Over two decades ago, police opened fire in Aguas Blancas, Guerrero on a group of campesinos (farmers), killing 17 of them – yet there was little international outcry. Ibarra attributes the current solidarity with the Ayotzinapa students to the power of social networks. The hashtag #TodosSomosAyotzinapa ("we are all Ayotzinapa") has gone viral. Tens of thousands of people have turned out to marches held in every major Mexican city. Solidarity actions have been held at Mexican consulates across Europe, Latin America, the United States and even Asia.
Along with hashtags like #NosFalta43 ("We are missing 43") and #EPNBringThemBack, the slogan has jumped out of the cybersphere and can be seen adorning taxi cabs, subway stations, schools and businesses throughout the country.

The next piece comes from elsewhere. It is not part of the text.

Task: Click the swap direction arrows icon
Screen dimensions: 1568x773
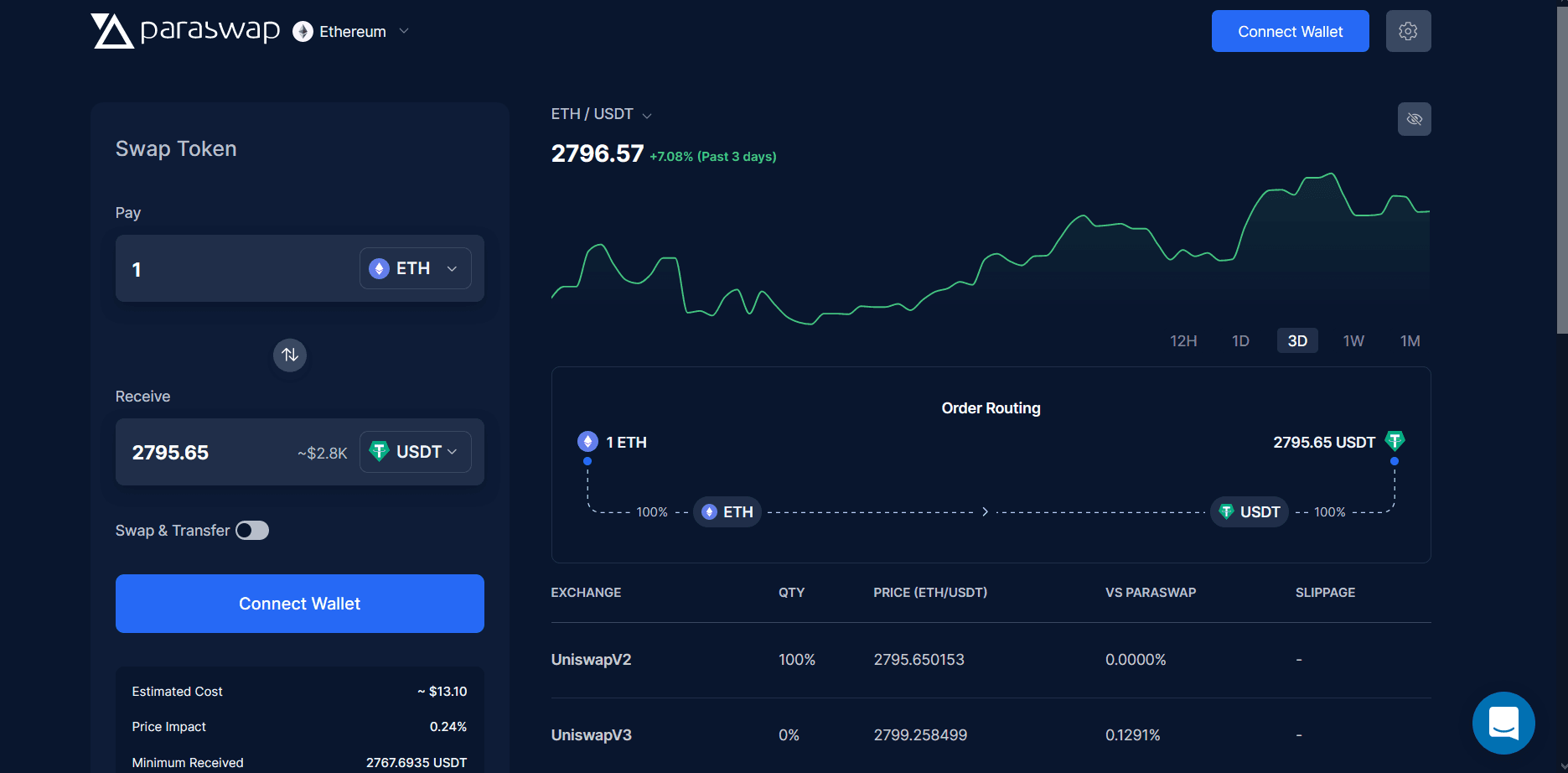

"If we understand this as a crime against humanity then all of humanity has to stand up to it," says Raul Romero, who coordinates @AcopioAyotzi with other Mexico City university students. The Twitter account collects basic provisions for the Ayotzinapa school, which ordinarily operates under a very limited budget – but the government has cut off their food budget since the attacks and closed down the already meagre scholarships for students, most of whom already hail from poor rural communities. Donations of beans, rice and tostadas help fill the gap.
In the meantime, the families and friends of the missing students continue to hold out hope. "We want all of Mexico and the world to know that until there is real proof, our children are still alive,” says Felipe de la Cruz Sandoval, the spokesperson for the parents of the missing students.
"We are living a very dangerous moment, where we as Mexicans became used to atrocities like this becoming part of our daily lives," concludes Gallo, who continues to run Illustrators with Ayotzinapa. "I don’t want this to happen to me, nor my son and that is why we take action."